I allow myself to post this here, I can't find more appropriate place for this.
My height dysmorphia takes control over my life. I can't sleep at night, I can't think about anything else.
The injustice and lack of support does not help. When I see taller woman than me, my soul leaves the body and I get avalanche of suicidal thoughts. I can't see the light and I can't see the end of this suffering...
I did million times try, I visited psychiatrists/therapists but they did not hear about dysmorphia, nor they can help me.
I am feeling so low, my only point was to go trough lenghtening procedure, but when I will be ready, realistically is 1-2 years.
I wanted to be a model, my whole life. But it requires to be 175cm-180cm. I am circa 160cm. So.. yeah
I am saying clearly that I am unhappy about my short height that does not let me to be a model... it's only thing I am passionate about. I am trapped in child's body.
The whole situation is way too hard for me, I am vulnerable to any kind of mental disorders, I developed anorexia as a teen to make my legs look longer, as thinner... this eats me like a cancer ,since many years. And the vision of situation that does not progress pushes me even more to the ground.
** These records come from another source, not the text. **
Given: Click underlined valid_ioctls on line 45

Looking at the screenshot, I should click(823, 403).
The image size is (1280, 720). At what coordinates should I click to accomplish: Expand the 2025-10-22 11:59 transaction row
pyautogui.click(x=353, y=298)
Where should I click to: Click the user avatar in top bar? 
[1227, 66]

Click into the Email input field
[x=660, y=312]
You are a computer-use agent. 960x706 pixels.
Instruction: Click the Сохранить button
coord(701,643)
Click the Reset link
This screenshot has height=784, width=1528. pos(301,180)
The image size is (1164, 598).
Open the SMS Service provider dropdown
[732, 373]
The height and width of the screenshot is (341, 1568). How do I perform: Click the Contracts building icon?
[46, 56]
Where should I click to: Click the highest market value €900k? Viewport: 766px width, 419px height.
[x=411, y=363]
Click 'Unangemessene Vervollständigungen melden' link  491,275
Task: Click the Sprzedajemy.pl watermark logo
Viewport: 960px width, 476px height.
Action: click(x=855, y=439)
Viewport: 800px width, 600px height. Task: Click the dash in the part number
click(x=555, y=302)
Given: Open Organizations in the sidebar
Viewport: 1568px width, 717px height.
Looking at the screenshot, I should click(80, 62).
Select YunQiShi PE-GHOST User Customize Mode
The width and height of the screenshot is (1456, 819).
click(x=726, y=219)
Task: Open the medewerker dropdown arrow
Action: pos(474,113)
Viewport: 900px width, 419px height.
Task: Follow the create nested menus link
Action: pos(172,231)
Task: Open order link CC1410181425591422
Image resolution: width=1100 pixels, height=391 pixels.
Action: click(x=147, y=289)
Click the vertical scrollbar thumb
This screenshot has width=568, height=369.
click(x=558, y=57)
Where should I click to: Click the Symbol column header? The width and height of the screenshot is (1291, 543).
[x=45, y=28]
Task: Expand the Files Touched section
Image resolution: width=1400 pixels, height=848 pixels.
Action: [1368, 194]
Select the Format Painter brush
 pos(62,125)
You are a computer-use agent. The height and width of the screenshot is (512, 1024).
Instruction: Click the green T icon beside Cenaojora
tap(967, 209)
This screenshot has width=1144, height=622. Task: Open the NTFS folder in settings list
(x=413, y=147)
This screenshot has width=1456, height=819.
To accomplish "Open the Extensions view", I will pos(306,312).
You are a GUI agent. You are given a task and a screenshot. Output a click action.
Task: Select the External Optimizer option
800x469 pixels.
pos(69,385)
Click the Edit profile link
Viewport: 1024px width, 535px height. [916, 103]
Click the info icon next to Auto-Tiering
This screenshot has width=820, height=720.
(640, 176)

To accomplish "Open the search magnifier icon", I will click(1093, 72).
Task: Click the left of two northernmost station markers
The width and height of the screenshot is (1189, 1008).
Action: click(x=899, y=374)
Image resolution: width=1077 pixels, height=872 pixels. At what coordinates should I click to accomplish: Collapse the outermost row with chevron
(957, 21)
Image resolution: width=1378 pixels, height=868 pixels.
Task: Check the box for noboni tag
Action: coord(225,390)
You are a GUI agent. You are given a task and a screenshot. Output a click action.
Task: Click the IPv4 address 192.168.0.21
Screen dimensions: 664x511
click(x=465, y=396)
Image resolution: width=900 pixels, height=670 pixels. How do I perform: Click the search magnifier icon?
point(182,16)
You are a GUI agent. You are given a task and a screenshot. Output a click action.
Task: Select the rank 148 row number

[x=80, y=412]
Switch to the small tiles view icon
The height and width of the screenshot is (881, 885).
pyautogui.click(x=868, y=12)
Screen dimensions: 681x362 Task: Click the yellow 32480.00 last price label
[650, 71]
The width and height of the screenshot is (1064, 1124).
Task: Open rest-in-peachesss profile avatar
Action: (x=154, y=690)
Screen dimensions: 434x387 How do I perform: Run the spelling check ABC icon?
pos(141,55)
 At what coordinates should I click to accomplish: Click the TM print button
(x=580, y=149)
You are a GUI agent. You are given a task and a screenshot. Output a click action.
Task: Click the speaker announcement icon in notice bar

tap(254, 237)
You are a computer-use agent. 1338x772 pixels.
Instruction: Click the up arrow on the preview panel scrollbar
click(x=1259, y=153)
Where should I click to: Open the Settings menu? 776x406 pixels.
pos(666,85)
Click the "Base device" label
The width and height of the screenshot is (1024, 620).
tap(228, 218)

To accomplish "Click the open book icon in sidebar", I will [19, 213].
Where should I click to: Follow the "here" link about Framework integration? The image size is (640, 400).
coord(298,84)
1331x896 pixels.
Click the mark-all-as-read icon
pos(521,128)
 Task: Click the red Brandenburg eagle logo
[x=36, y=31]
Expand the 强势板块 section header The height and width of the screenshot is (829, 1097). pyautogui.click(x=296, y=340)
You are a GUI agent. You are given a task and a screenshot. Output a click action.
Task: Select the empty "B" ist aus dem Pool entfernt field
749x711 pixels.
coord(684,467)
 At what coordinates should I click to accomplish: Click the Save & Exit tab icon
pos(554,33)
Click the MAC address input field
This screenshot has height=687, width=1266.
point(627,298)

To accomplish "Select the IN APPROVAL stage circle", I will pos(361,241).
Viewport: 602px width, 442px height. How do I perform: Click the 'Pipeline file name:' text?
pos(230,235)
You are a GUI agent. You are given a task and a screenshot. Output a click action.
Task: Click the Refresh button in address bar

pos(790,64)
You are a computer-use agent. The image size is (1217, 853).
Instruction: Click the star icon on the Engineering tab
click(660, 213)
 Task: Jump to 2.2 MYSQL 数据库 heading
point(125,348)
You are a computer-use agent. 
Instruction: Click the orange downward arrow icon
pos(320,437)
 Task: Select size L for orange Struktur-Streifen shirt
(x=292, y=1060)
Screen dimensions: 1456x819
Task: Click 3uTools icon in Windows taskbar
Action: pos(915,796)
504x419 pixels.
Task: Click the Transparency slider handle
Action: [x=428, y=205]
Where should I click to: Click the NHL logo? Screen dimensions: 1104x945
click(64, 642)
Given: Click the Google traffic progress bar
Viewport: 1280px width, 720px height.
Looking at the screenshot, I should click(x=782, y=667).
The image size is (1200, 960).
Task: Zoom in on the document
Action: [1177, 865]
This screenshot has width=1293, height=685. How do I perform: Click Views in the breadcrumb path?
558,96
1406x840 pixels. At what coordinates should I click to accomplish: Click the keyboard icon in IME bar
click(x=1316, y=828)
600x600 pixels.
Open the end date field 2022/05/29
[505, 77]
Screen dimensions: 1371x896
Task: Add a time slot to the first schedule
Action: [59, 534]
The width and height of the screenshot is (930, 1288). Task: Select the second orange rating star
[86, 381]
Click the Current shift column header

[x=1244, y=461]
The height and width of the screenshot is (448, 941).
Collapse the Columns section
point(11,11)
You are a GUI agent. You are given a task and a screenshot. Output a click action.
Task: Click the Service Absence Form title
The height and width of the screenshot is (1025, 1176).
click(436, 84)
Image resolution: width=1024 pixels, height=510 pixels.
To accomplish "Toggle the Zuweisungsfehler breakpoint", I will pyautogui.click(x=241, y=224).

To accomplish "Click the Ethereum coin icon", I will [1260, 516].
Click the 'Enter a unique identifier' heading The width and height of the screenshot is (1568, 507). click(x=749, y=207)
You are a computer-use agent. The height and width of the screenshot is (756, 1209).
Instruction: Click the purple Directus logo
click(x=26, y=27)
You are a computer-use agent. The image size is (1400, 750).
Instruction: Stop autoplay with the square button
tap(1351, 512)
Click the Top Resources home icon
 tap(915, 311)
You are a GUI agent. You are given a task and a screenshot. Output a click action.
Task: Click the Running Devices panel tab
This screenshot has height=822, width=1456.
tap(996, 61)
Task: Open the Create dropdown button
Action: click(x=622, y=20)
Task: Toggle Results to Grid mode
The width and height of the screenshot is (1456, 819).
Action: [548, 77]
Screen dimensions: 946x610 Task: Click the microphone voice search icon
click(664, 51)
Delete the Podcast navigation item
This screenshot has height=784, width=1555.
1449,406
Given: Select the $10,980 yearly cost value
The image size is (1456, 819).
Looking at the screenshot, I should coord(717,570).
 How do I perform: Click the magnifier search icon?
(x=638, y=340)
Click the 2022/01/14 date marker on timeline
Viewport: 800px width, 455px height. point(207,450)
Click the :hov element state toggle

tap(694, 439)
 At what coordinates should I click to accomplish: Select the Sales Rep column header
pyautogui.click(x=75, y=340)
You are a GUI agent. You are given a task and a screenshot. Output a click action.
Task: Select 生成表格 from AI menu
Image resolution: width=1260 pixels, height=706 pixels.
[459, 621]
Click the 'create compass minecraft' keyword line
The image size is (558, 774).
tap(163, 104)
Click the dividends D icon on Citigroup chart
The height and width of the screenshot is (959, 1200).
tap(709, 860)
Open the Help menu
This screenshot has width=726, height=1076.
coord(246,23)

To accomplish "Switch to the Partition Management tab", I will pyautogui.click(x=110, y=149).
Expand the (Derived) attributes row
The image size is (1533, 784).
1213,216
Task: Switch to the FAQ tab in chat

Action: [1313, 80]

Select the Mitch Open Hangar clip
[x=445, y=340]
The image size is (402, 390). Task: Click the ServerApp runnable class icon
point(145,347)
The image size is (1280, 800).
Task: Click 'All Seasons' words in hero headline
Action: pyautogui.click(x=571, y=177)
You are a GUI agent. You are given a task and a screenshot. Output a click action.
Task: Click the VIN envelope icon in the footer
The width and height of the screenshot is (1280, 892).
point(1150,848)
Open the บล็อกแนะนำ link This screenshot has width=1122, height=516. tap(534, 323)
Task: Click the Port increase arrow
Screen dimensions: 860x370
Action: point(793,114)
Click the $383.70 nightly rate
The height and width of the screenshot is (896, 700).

This is what makes me even more depressed because I AM aware of that. Looks like situation with no escape
Thank you for good will, but I often come to that place where I see no point of trying. Full of frustration, very angry.
I am 22 years old.
There are days when it is too much. So I posted to get a bit off my shoulders, I hear voices in my head/ people from the past/My family on a constant repeat that point out my height. I noticed that taller women are mostly admired or just unique, and I look like anyone else, yet my height and look in overall are commented in negative way and it stuck in my mind. Frustration that comes with it is horrific.